The most common seems to be the 8 hour window method where one simply consumes all food within an 8 hour time slot. Typically, individuals doing this method delay breakfast by a few hours (say 11am), followed by a big dinner a few hours later (say 4pm) and possibly another small meal before the eating window closes (say 6pm). It is important to eat lots at these two (or three) meals to meet your calorie requirements.
Who is doing it?
With many of us associating fasting with starvation and poor nutrition, it may come as a shock to you that IF is a popular choice among bodybuilders. Yes you read correctly! The even some of the planet’s most muscular are jumping on board with IF and using it to enhance their performance and muscle building abilities. One example is Lean Gains (aka Martin Berkhan) a nutritional consultant and personal trainer, who uses IF himself and recommends it to clients both as a weight-loss and muscle building technique. Lean Gains debunks the myth that fasting is counter-productive for muscle building on his website Lean Gains.
The appeal of Intermittent Fasting
It makes sense if you think about it, our ancestors years ago wouldn’t have had three meals a day and filled their faces with snacks every hour or so, neither do animals actually. Due to the limited availability of food they would have gone for prolonged periods of time, whether it be hours or even a day, between meals. Today we have food so readily available to us that we could fill our stomachs every minute or hour of the day if we chose to! This brings me to question if it’s even healthy to constantly bombard our bodies with food, or could it in fact be fuelling illness and bodily imbalances?
Aids Autophagy (the repair mechanism within the body)

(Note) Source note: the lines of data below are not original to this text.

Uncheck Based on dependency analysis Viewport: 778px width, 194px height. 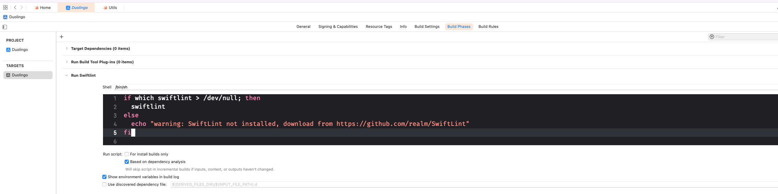(127, 162)
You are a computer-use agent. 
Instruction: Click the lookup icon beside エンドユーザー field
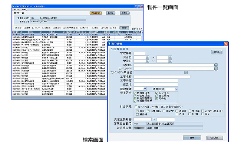point(216,69)
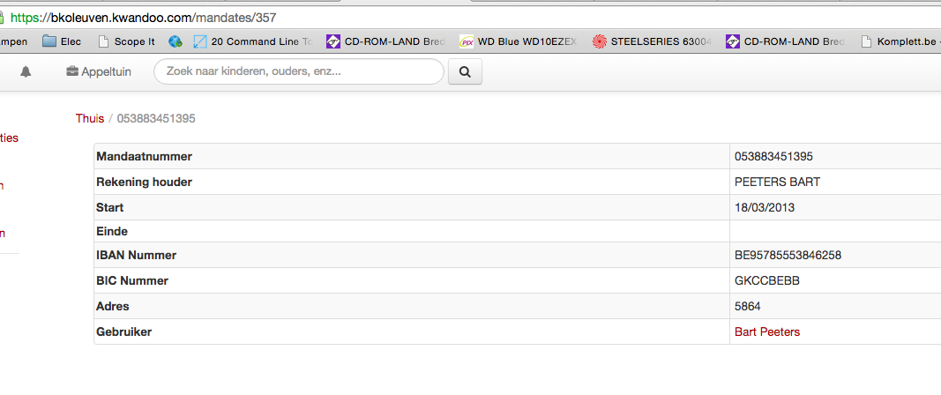Image resolution: width=941 pixels, height=395 pixels.
Task: Click the mandate number value 053883451395
Action: point(773,156)
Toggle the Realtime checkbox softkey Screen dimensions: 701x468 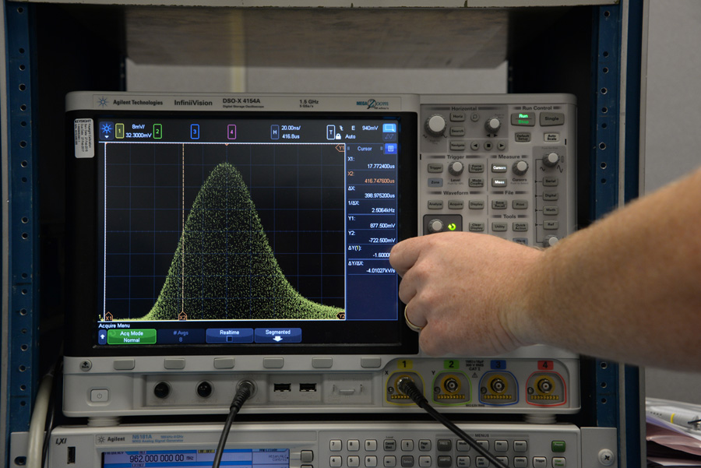229,336
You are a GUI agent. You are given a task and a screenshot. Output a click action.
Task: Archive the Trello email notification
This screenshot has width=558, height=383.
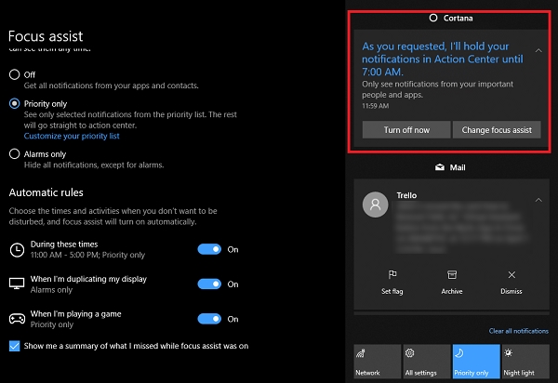click(451, 275)
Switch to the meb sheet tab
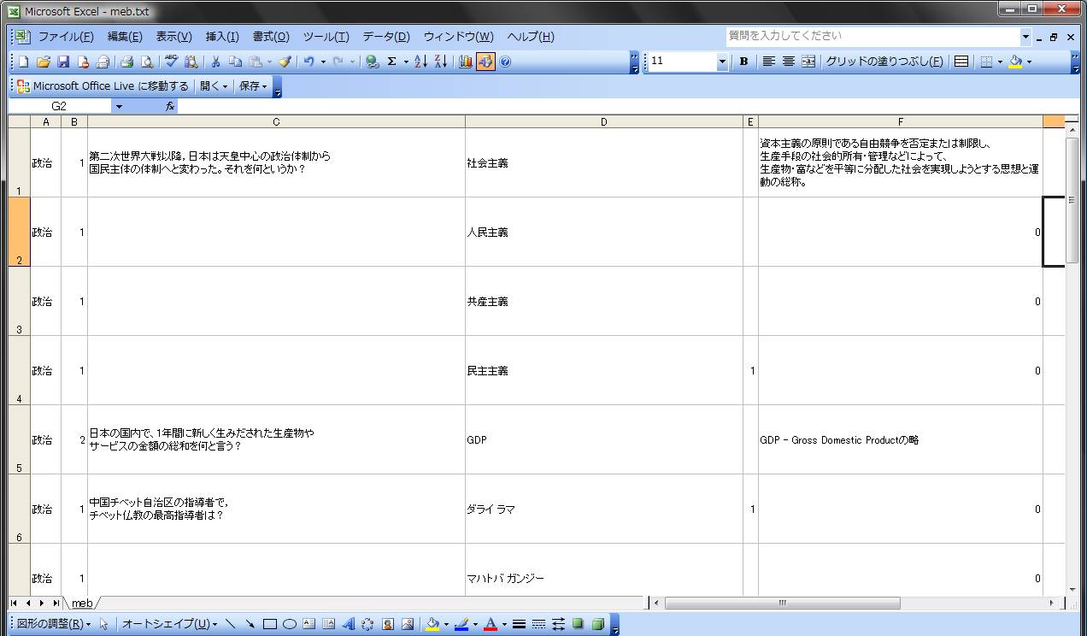Image resolution: width=1087 pixels, height=636 pixels. (82, 604)
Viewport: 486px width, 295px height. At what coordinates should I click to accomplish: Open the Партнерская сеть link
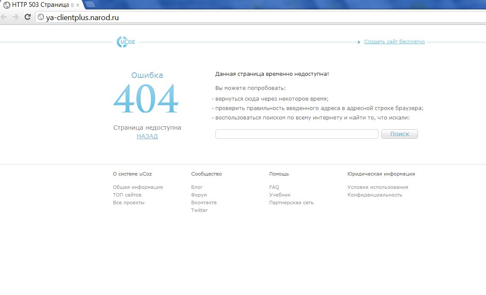291,203
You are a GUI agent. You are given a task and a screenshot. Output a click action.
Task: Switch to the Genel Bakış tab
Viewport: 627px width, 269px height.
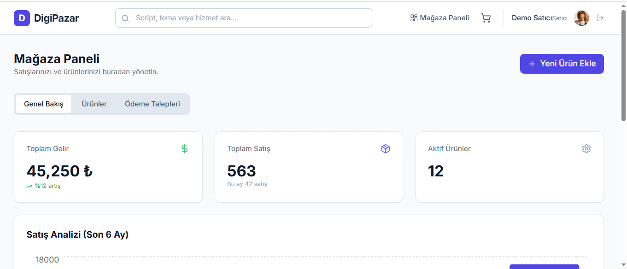pyautogui.click(x=44, y=104)
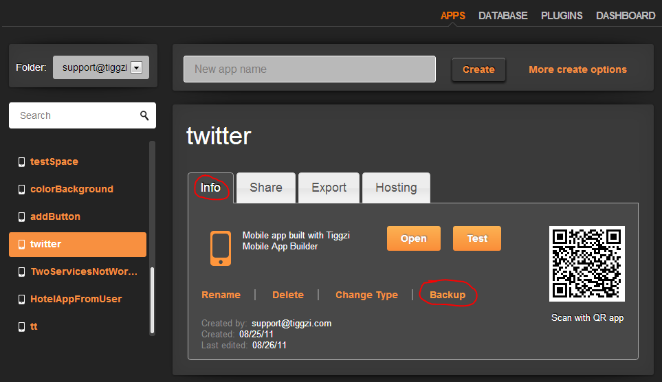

Is it a coincidence that when we are ill we don’t want to eat? Instead our bodies often demand abstinence from food in order to recover. It’s been suggested by many that this is because the body wants to use its own internal resources and subtle life energy to focus on healing itself (autophagy) and its ability to do so is greatly diminished when simultaneously expending valuable energy on the digestive mechanism and process!
I have noticed that when researching people’s experiences with IF, improved energy levels was a recurring theme. Georgie, bikini competitor and mum of two (from Vegan Family TV) tells us in a YouTube video that since practising IF she feels more alert and able to focus on her daily tasks. Georgie goes on to talk about the science behind this energy surge, which in layman’s terms is due to special hormones that are released during the fasted state.
Many people, especially females, claim that IF has helped to rebalance the hormonal state of their body. One explanation I have found for this is due to the fact that when you are constantly eating you are constantly spiking your insulin levels (insulin is a very sensitive hormone, whose level if tampered with even slightly can wreak havoc on the body). IF can reduce insulin resistance, lowering the risk of Type 2 Diabetes.
Reduced risk of dental caries
By not constantly exposing your teeth to food particles you significantly reduce the amount of bacteria sitting on your teeth, and therefore reduce the risk of plaque buildup and tooth decay.
My personal experience of Intermittent Fasting (2 months in):
- Greater satisfaction and fuller for longer after larger meals
- Appreciate and enjoy my food more when I am actually hungry for it
- No more mid-afternoon energy slump
- Fewer PMS mood-swings
- Difficult to meet calorie needs in a shorter amount of time
- Can cause hassle with social gatherings/social life
So now you know a bit more about this mysterious thing called Intermittent Fasting that everyone keeps talking about. I am not saying it is a method that will suit everyone, but we can agree that it certainly carries benefits of its own!